7. In view of the above findings, the Court concludes that the applicant’s right to be informed in detail of the nature and cause of the accusation against him and his right to have adequate time and facilities for the preparation of his defence were infringed.

8. There has accordingly been a violation of Article 6 §§ 1 and 3 (a) and (b) of the Convention.

APPLICATION OF ARTICLE 41 OF THE CONVENTION

9. The applicant claimed 5,000 euros (EUR) in respect of pecuniary damage representing lost wages, EUR 10,000 for non-pecuniary damage and EUR 16,409.06 in respect of costs and expenses.

10. The Government asked the Court to dismiss the claim in respect of pecuniary damage as speculative and in respect of non-pecuniary damage as unjustified. They further indicated that the cost and expenses’ claim was not supported by relevant documents.

11. The Court does not discern any causal link between the violation found and the pecuniary damage alleged, it therefore rejects this claim. The Court further refers to its settled case-law to the effect that when an applicant has suffered an infringement of his rights guaranteed by Article 6 of the Convention, he should, as far as possible, be put in the position in which he would have been had the requirements of that provision not been disregarded, and that the most appropriate form of redress would, in principle, be the reopening of the proceedings, if requested (see, mutatis mutandis, Öcalan v. Turkey [GC], no. 46221/99, § 210 in fine, ECHR 2005 IV, and Popov v. Russia, no. 26853/04, § 263, 13 July 2006). The Court notes in this connection that Article 413 of the Code of Criminal Procedure provides the basis for the reopening of the domestic proceedings if the Court finds a violation of the Convention (see Sakhnovskiy v. Russia [GC], no. 21272/03, § 112, 2 November 2010). It therefore considers that its finding of a violation constitutes sufficient just satisfaction and makes no award under this head.

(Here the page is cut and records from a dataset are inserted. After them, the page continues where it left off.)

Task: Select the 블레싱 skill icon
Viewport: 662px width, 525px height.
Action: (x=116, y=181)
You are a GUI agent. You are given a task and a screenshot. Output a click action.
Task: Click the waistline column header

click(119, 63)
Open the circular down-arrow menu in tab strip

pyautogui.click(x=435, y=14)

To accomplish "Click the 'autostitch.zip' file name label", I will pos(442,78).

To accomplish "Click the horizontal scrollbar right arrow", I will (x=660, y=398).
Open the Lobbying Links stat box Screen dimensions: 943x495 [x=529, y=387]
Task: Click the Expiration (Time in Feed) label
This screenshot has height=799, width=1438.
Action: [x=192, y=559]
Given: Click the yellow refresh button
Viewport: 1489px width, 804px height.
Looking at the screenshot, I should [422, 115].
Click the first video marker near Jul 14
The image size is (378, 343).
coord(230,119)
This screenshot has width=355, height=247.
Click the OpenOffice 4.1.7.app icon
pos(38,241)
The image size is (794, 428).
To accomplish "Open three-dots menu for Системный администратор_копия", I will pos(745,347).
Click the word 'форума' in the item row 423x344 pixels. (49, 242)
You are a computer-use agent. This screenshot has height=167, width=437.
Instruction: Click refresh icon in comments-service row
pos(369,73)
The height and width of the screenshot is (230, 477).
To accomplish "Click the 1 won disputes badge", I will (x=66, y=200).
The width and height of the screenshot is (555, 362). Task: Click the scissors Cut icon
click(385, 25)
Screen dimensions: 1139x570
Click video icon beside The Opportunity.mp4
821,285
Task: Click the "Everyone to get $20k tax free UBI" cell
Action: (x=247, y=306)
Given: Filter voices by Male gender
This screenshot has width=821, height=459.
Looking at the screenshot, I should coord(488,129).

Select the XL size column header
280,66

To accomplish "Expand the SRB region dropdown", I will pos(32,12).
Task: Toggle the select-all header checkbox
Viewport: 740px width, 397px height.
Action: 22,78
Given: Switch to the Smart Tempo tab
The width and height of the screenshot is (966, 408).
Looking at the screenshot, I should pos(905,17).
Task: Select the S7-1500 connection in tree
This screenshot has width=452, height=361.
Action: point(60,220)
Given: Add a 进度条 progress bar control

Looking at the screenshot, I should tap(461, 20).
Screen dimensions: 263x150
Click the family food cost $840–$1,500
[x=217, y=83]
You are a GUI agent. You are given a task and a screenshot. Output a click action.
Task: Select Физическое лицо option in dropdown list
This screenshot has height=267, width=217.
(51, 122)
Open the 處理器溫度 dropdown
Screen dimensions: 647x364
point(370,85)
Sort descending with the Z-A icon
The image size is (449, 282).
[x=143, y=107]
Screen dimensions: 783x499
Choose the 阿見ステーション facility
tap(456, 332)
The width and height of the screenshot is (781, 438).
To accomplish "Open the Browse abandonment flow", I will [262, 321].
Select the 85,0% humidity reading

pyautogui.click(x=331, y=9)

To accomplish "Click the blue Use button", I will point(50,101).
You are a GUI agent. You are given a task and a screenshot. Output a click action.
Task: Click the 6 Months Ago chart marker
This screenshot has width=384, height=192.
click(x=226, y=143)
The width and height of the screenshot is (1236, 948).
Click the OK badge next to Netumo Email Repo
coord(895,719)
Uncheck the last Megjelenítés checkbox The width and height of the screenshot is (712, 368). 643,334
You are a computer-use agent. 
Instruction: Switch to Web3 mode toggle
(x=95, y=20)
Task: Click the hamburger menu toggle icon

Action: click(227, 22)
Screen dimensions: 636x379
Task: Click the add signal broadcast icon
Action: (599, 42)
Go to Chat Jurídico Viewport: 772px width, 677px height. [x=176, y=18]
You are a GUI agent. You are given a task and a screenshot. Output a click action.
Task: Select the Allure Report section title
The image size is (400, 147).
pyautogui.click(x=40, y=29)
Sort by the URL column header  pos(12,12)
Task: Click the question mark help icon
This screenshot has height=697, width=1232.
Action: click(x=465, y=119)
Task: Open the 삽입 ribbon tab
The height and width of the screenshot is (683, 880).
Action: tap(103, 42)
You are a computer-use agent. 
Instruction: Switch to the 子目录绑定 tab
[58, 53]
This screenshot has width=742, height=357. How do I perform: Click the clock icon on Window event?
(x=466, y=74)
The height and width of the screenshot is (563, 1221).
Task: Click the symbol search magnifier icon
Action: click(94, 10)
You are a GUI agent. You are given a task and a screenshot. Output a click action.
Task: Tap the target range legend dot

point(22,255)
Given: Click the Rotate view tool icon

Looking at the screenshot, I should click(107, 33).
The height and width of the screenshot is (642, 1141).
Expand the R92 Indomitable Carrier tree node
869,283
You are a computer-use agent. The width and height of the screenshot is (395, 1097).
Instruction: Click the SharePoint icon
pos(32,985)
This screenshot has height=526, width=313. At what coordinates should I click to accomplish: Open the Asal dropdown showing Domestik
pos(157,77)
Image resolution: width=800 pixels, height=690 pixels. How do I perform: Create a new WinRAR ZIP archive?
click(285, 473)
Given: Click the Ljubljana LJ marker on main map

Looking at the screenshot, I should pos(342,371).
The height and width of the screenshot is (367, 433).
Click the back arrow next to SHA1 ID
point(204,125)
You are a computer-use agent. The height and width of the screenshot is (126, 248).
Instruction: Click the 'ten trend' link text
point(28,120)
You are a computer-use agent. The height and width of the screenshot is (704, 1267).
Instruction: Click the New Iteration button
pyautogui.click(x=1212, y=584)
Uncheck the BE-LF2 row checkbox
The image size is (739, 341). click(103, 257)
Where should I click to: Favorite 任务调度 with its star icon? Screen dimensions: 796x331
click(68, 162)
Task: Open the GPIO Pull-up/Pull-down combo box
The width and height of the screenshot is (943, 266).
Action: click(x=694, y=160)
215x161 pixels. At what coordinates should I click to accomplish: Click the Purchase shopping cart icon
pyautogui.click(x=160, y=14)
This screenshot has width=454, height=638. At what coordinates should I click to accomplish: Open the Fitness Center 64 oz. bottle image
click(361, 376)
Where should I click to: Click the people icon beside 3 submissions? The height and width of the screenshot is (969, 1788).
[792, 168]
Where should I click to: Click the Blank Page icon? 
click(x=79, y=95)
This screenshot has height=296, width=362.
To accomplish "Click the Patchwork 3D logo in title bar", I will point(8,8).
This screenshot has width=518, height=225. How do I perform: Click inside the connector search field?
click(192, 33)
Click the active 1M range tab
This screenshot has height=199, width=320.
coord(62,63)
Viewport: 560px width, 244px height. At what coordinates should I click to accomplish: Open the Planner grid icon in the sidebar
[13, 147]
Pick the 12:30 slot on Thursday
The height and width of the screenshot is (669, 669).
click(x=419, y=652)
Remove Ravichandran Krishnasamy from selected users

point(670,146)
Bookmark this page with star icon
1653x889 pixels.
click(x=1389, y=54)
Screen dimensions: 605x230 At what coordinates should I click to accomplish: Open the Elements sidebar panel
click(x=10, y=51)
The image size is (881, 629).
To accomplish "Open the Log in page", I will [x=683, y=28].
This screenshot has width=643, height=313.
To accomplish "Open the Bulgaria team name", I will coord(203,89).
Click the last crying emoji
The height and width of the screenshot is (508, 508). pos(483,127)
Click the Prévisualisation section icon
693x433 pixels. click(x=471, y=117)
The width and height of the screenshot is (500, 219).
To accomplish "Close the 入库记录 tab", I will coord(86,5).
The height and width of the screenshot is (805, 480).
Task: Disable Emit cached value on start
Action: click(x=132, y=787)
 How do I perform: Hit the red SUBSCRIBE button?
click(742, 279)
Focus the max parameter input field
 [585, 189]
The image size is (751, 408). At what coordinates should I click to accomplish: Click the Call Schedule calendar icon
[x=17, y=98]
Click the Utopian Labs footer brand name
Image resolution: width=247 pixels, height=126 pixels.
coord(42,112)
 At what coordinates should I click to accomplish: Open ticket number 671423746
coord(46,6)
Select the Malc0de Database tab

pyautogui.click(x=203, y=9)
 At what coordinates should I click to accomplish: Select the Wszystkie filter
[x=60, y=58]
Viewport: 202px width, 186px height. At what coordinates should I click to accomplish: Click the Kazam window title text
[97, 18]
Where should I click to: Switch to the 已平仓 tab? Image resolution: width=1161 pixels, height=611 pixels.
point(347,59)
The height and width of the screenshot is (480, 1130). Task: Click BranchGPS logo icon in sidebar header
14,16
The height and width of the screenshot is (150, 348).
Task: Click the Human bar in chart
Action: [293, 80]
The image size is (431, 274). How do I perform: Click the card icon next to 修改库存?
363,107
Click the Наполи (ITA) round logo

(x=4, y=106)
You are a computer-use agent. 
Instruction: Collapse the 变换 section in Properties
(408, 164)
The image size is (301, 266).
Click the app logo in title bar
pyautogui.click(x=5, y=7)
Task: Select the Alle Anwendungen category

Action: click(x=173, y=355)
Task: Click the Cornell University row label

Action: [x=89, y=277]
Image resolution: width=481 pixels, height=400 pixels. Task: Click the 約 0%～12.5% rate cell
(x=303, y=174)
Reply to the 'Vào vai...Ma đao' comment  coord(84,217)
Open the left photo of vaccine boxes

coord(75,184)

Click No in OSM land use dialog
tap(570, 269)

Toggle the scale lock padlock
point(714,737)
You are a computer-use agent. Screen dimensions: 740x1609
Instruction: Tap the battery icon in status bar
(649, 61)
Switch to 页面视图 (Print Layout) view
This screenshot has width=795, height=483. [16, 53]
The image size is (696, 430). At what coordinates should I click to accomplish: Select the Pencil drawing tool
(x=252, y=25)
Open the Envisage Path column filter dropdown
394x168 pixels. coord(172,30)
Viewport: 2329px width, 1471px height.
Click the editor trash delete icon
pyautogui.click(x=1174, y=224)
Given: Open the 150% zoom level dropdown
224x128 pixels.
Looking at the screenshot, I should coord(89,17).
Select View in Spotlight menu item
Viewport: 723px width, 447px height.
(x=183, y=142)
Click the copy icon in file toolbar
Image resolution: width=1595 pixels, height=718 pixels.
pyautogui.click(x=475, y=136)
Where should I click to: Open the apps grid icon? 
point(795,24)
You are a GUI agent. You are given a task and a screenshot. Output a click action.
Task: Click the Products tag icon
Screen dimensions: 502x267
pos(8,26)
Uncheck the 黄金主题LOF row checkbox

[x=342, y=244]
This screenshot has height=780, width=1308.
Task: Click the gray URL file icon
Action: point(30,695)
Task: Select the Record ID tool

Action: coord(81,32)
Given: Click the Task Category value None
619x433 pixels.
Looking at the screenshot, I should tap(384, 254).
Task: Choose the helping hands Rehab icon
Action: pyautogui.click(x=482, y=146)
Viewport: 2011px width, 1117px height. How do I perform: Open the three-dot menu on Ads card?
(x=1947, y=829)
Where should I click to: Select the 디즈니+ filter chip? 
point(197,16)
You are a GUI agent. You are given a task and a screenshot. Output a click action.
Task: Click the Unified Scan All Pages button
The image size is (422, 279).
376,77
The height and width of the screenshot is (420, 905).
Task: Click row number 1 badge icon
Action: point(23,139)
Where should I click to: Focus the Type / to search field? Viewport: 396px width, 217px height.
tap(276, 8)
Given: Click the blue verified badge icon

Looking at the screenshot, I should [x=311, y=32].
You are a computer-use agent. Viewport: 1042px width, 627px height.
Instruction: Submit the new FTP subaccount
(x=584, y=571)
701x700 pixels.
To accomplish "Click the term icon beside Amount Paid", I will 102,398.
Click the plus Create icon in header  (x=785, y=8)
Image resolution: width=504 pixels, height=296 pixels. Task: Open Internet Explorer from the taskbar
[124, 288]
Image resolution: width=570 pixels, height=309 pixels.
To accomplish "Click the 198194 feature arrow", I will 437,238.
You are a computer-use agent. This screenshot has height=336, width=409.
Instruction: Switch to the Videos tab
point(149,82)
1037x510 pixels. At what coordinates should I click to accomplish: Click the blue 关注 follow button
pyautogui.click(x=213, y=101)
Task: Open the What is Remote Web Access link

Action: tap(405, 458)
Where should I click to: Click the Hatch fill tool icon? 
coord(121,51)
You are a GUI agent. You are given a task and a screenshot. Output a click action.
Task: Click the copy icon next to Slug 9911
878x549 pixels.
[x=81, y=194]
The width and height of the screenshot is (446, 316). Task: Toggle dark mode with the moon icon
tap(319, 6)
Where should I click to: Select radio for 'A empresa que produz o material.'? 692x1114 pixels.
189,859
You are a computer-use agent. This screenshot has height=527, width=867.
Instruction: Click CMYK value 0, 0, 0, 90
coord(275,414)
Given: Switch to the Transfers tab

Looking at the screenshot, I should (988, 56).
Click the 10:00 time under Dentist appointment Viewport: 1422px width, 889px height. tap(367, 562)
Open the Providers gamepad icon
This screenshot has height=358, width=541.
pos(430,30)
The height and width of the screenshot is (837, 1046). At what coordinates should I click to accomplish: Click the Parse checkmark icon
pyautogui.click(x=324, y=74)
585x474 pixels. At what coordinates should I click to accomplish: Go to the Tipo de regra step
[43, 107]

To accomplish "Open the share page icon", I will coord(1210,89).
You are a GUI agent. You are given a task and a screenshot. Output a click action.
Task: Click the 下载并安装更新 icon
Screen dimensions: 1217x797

12. Having regard to the documents in its possession, the Court considers it reasonable to award EUR 850 covering costs under all heads.

13. The Court further considers it appropriate that the default interest rate should be based on the marginal lending rate of the European Central Bank, to which should be added three percentage points.

FOR THESE REASONS, THE COURT, UNANIMOUSLY,

1. Declares the application admissible;

2. Holds that there has been a violation of Article 6 §§ 1 and 3 (a) and (b) of the Convention;

3. Holds that the finding of a violation constitutes in itself sufficient just satisfaction for the non-pecuniary damage sustained by the applicant;

4. Holds

(a) that the respondent State is to pay the applicant, within three months, 850 EUR (eight hundred and fifty euros), plus any tax that may be chargeable to the applicant, in respect of costs and expenses, to be converted into the currency of the respondent State at the rate applicable at the date of settlement;

(b) that from the expiry of the above-mentioned three months until settlement simple interest shall be payable on the above amount at a rate equal to the marginal lending rate of the European Central Bank during the default period plus three percentage points;

2. Dismisses the remainder of the applicant’s claim for just satisfaction.

Done in English, and notified in writing on 11 January 2022, pursuant to Rule 77 §§ 2 and 3 of the Rules of Court.